DOCUMENT EXCERPT —
HIGH COURT PROVIDES CLARITY FOR VICTIMS OF INSTITUTIONAL ABUSE: “THE RELEVANT APPROACH”

A difficult issue which confronts many victims of childhood abuse is identifying the correct respondent against whom they can pursue a claim and whether that respondent has assets to meet a judgment.

For this reason, one of the first steps we take on behalf of clients is to investigate whether the perpetrator of the abuse was employed by, or associated with, an institution which may have been directly or vicariously liable for the perpetrator’s conduct.

The imposition of liability on a party, who has seemingly done nothing wrong, for the acts of a person committing an intentional criminal assault does, however, raise difficult questions of law.

The issue was squarely considered by the High Court of Australia in 2003 in New South Wales v Lepore[1], an appeal involving three cases:

  1. New South Wales v Lepore[2]and
  2. a joint judgment from the Queensland Court of Appeal – Rich v State of Queensland and Samin v State of Queensland.[3]

In short, Lepore dealt with claims in which it was alleged that school teachers had sexually assaulted students at their schools.

Although there was a 6:1 majority in respect to the final orders, there was no clear majority as to whether the States, as the entities responsible for the schools, were vicariously liable for the intentional criminal conduct of the teachers.

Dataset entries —
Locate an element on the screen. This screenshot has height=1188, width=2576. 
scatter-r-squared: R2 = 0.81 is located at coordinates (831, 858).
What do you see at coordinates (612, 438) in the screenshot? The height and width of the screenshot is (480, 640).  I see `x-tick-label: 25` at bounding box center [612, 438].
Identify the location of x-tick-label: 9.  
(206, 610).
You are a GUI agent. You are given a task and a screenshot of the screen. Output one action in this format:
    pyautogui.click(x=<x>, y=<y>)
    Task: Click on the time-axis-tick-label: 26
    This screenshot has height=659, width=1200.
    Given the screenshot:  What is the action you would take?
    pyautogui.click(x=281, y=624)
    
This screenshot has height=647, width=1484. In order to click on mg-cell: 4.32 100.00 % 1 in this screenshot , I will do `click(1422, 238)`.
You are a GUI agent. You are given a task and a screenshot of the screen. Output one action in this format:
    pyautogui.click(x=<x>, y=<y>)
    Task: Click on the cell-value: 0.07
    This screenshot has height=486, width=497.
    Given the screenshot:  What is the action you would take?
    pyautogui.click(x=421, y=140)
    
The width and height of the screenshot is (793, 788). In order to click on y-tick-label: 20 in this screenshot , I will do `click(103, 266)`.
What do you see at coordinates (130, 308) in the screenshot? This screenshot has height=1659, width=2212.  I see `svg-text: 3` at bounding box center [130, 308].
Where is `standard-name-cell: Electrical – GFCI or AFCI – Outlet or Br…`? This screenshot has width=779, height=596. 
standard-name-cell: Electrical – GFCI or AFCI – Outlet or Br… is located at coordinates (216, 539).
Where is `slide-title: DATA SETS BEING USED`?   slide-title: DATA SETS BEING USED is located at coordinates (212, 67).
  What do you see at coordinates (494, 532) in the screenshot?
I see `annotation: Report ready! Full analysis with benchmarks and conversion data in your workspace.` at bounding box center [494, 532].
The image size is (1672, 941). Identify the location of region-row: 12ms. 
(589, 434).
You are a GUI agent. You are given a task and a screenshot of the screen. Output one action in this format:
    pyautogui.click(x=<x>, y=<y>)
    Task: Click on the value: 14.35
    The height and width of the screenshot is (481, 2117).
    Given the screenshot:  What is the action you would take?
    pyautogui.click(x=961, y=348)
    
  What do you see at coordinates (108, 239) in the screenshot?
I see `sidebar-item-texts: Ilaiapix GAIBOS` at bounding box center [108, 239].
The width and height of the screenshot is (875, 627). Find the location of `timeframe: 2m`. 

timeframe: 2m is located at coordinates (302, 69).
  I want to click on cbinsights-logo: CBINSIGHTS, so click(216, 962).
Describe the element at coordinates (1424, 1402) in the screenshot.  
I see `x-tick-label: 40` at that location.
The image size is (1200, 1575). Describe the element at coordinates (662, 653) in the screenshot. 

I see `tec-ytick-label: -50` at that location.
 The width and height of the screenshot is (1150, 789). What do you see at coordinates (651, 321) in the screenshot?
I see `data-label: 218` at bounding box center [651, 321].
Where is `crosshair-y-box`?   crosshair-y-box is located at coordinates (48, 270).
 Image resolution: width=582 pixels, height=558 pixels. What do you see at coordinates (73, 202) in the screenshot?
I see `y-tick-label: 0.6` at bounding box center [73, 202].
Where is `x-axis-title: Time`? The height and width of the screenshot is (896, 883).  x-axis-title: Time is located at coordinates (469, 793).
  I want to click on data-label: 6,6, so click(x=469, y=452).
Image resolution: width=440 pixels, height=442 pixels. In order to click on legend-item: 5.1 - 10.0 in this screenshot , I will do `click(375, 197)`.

WRITTEN TASK 1 —
Summarize the article on institutional abuse claims in two sentences.
WRITTEN TASK 2 —
In the listing, rewrite the lines between the one containing "Identify the location of x-tick-label: 9." and the one containing "This screenshot has height=647, width=1484.", inclusive, replacing "GUI agent" with "desktop agent" and leaving everything else unchanged.

WRITTEN SOLUTION 1 —
Victims of childhood abuse often struggle to identify the correct respondent for a claim and to establish whether it has assets to meet a judgment, so an early step is to check whether the perpetrator was employed by or associated with an institution that may have been directly or vicariously liable. In New South Wales v Lepore in 2003, the High Court of Australia considered claims that school teachers had sexually assaulted students, but despite a 6:1 majority on the final orders, there was no clear majority on whether the States were vicariously liable for the teachers' intentional criminal conduct.

WRITTEN SOLUTION 2 —
Identify the location of x-tick-label: 9.  
(206, 610).
You are a desktop agent. You are given a task and a screenshot of the screen. Output one action in this format:
    pyautogui.click(x=<x>, y=<y>)
    Task: Click on the time-axis-tick-label: 26
    This screenshot has height=659, width=1200.
    Given the screenshot:  What is the action you would take?
    pyautogui.click(x=281, y=624)
    
This screenshot has height=647, width=1484. In order to click on mg-cell: 4.32 100.00 % 1 in this screenshot , I will do `click(1422, 238)`.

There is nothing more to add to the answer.